Radboud University Nijmegen
Radboud University Nijmegen
Radboud University Nijmegen and NovoLearning
Radboud University Nijmegen
Radboud University Nijmegen
The last few years have witnessed an increasing demand for Automatic Speech Recognition (ASR) technology that can be successfully implemented in educational applications supporting the development of language skills. The main reason for this is the need for digital applications that can support the development of speaking and reading skills in the context of teacher shortage, declining reading skills, and increased learner autonomy. In general, such applications have been hindered by poor ASR performance in the case of non-native speech and child speech, in particular for languages other than English. However, recent advancements in ASR research seem to pave the way for broader implementation of this technology in language learning applications for children and non-native speakers, also in languages that are generally less resourced than English.
In this presentation, we report on research that investigated the performance of state-of-the-art, pre-trained ASR models; Wav2Vec2.0 and Whisper AI, as compared to a more traditional Kaldi ASR model. This was carried out with the view of developing an application that can support children acquiring Dutch as a foreign language. In this study we addressed the following research questions:
RQ1 How do state-of-the art ASR systems perform on different categories of child speech, in particular native speech, non-native speech, read speech and extemporaneous speech?
RQ2 How does the performance of these ASR systems vary between primary school-aged and secondary school-aged children?
RQ3 To what extent do ASR-based evaluations of child speech quality compare to assessments by adult and child raters?
We first evaluated ASR performance on read and extemporaneous speech of native and non-native Dutch children in primary (7-11 years old) and secondary (12-16 years old) school.
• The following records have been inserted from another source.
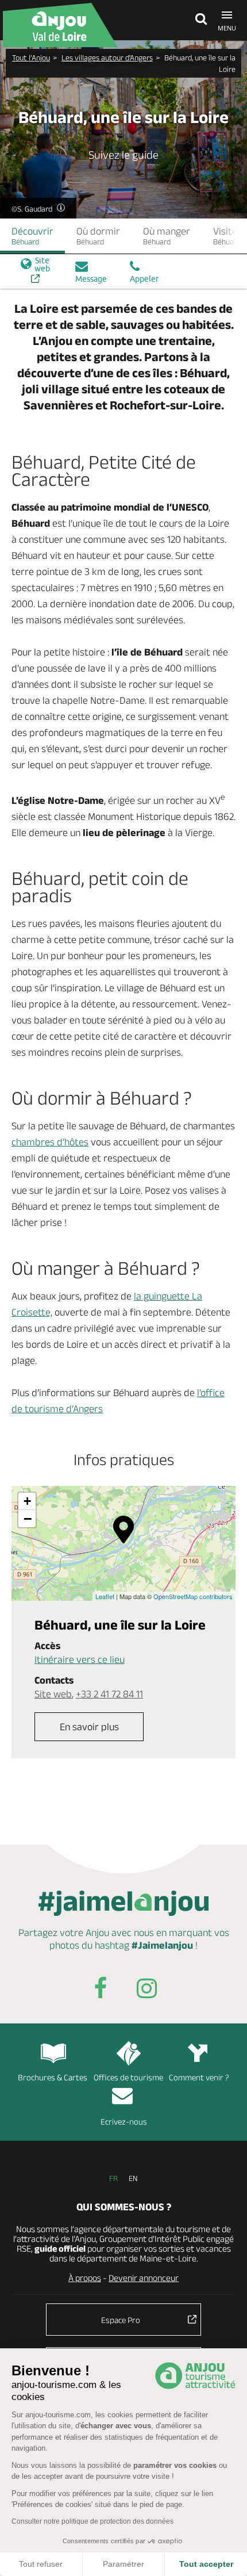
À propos (84, 2278)
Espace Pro (120, 2320)
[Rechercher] (198, 20)
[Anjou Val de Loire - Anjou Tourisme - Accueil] (60, 25)
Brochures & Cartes (52, 2077)
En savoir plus (89, 1726)
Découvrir (32, 235)
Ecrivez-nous (124, 2121)
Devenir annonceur (144, 2278)
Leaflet (104, 1596)
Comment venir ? (199, 2077)
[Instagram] (146, 1990)
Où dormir (98, 235)
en (133, 2178)
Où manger (166, 235)
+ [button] (27, 1501)
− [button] (28, 1519)
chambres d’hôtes (49, 1142)
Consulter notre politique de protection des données (92, 2521)
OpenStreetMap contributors (193, 1596)
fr (113, 2178)
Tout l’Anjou (31, 57)
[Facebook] (100, 1990)
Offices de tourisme (128, 2077)
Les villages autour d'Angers (107, 57)
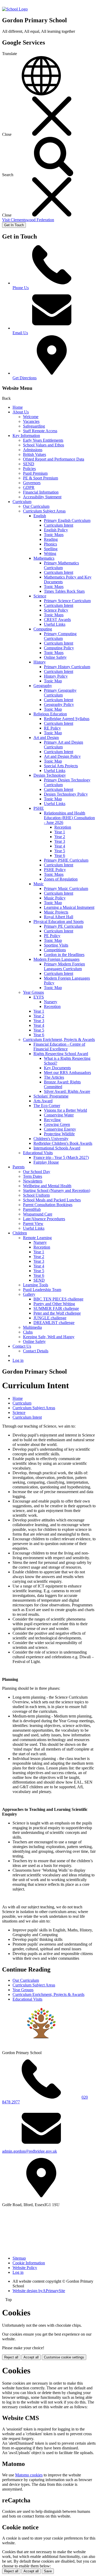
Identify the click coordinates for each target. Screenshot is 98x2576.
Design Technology (49, 775)
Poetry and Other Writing (54, 1303)
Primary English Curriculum (67, 520)
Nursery (50, 1002)
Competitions (55, 950)
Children (20, 1233)
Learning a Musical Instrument (69, 907)
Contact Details (35, 1351)
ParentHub (32, 1209)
We then investigated ASR-based evaluations of the children's pronunciation, fluency, intelligibility and reading performance and their relation to judgements of the same speech recordings assigned by adult Dutch speakers and children.
The results show that recent, pre-trained transformer-based ASR models outperform Kaldi and achieve acceptable performance in both read and extemporaneous modalities, despite the challenging nature of child and non-native speech. Whisper AI, in particular, performs the best in terms of word error rate (WER), for the majority of speech types. For primary-aged children, read speech, Whisper achieves a WER of 14.8% compared to 21% for Wav2Vec2.0. For secondary-school aged children, looking at extemporaneous speech, Whisper achieved a WER of 30.7% and 33.8% for the native and non-native speakers, compared to the 44.8% and 44.6% of Wav2Vec2.0. In terms of native versus non-native speech, the difference in ASR performance becomes even more apparent when looking at the read speech for this age group. Whisper’s WER for native speakers was 8%, a stark contrast to the 24.8% for non-native speakers.
ASR technology also makes it possible to extract additional measures that provide insights into language proficiency, even without 100 percent recognition accuracy. Our analysis showed that ASR-based feedback can be enhanced by child-assigned evaluations to develop motivating and pedagogically sound language learning applications.